● **ABOUT THIS EXERCISE**: How many of the lines below hold the word "computer"? Answer only with the number.
_ _ _ _ _
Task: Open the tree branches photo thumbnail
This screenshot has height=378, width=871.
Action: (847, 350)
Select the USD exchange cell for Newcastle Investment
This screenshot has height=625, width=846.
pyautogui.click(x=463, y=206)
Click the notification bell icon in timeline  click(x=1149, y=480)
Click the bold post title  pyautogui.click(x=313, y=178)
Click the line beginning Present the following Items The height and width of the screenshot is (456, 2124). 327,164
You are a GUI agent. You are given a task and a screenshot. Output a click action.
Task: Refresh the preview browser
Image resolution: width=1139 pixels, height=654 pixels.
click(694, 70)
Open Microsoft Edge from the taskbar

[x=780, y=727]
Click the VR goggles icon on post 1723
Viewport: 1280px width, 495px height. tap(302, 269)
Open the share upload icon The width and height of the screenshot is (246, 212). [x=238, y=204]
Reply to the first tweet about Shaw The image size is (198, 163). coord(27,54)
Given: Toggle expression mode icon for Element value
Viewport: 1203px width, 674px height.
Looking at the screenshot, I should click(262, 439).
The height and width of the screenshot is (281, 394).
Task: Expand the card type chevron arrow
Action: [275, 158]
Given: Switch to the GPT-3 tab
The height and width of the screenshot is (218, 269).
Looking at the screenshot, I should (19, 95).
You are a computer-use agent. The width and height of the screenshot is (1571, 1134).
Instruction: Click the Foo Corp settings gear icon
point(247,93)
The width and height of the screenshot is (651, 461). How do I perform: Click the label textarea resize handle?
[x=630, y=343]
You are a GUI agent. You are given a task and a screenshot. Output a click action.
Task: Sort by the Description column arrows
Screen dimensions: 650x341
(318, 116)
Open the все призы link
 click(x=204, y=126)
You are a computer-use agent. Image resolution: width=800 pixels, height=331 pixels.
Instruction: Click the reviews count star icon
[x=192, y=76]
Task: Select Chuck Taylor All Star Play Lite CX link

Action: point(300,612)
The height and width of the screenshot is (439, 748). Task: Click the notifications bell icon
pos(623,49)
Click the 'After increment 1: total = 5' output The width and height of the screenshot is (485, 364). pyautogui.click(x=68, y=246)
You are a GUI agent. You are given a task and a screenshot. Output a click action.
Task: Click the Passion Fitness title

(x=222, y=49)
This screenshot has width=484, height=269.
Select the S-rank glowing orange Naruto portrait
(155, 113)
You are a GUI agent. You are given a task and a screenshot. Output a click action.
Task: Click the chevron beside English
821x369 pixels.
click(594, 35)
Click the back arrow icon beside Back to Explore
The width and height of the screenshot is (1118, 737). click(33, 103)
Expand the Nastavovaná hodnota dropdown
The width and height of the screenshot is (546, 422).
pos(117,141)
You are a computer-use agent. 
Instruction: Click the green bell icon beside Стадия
_ _ _ _ _
● **SOLUTION FOR THIS TASK**: 3